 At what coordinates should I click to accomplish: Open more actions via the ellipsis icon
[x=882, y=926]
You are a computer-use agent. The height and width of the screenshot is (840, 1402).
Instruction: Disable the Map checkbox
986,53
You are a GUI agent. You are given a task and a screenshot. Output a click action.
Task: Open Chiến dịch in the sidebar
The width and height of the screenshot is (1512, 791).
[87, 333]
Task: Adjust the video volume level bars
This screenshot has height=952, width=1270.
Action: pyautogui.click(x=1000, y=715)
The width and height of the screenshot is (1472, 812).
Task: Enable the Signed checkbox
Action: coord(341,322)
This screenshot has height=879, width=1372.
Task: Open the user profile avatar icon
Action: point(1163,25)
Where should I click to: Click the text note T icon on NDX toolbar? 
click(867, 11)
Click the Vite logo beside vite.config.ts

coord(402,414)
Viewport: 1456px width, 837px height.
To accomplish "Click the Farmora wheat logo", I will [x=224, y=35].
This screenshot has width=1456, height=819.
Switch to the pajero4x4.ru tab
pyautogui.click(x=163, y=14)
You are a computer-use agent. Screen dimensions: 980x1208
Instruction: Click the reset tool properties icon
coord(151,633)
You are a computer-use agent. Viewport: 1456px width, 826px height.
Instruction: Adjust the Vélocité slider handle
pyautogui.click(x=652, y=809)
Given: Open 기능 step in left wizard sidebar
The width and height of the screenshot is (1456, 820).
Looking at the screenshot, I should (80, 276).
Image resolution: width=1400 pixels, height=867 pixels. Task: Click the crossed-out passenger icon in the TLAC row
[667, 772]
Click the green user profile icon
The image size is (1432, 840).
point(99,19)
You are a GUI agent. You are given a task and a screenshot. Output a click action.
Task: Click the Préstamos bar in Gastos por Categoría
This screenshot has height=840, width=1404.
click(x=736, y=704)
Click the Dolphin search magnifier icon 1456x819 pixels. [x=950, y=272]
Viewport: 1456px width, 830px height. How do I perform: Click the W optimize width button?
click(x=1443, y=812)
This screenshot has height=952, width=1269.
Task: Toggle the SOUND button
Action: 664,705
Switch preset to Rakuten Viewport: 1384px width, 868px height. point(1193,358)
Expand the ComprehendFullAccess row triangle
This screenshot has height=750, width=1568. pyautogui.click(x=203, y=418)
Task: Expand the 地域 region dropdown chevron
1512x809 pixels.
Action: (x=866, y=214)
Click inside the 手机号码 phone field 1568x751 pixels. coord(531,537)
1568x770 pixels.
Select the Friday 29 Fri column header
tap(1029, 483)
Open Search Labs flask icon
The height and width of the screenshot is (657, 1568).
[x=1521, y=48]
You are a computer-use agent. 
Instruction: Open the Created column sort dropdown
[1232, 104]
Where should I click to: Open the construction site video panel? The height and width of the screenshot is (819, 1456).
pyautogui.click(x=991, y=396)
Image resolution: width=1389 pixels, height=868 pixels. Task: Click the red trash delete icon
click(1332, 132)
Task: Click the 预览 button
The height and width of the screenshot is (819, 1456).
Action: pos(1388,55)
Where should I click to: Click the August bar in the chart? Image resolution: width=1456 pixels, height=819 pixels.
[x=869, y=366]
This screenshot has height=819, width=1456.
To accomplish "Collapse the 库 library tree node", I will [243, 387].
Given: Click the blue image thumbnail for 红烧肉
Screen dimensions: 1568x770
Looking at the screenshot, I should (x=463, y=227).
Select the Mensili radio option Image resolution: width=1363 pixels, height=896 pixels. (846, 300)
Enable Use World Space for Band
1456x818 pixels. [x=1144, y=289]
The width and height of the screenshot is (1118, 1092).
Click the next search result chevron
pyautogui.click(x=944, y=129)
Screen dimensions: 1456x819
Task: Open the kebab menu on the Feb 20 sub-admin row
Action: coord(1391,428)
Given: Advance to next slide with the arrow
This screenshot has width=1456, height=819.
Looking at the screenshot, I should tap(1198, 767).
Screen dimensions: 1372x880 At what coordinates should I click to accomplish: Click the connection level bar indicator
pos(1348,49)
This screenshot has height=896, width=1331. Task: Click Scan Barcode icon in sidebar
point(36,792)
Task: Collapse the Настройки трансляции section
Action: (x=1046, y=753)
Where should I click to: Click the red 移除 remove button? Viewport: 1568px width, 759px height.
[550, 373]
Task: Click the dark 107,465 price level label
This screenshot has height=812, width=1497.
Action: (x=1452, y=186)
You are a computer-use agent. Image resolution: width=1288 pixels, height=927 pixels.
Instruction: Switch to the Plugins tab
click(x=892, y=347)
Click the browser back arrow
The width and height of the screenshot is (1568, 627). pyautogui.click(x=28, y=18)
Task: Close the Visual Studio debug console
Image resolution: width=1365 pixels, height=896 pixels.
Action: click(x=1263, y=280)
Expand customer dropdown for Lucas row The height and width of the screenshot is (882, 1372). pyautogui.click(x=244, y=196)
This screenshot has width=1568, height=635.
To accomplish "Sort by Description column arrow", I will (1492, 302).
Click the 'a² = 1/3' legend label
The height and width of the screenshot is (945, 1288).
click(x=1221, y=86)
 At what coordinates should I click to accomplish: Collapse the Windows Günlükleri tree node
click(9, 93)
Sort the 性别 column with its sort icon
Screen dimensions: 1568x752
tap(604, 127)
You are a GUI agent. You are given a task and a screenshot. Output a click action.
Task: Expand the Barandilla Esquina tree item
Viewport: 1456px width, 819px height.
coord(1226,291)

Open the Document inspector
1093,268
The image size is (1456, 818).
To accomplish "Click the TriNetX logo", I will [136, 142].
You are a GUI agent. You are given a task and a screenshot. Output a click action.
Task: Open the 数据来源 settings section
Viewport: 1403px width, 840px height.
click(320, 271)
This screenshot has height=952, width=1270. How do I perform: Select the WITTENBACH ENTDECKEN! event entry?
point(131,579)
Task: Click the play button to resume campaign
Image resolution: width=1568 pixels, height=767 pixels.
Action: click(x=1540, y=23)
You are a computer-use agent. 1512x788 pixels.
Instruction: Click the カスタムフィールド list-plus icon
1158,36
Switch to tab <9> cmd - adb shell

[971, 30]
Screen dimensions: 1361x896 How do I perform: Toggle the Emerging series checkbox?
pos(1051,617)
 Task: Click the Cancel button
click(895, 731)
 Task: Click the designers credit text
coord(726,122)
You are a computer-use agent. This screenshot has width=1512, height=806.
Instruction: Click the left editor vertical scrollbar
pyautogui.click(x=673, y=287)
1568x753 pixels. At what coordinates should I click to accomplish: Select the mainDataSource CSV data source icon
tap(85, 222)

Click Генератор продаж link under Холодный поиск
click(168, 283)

* _YOUR OBJECTIVE_:
Answer with one number, namely how many lines of the material hold the string "computer".

* _RESPONSE BELOW_:
7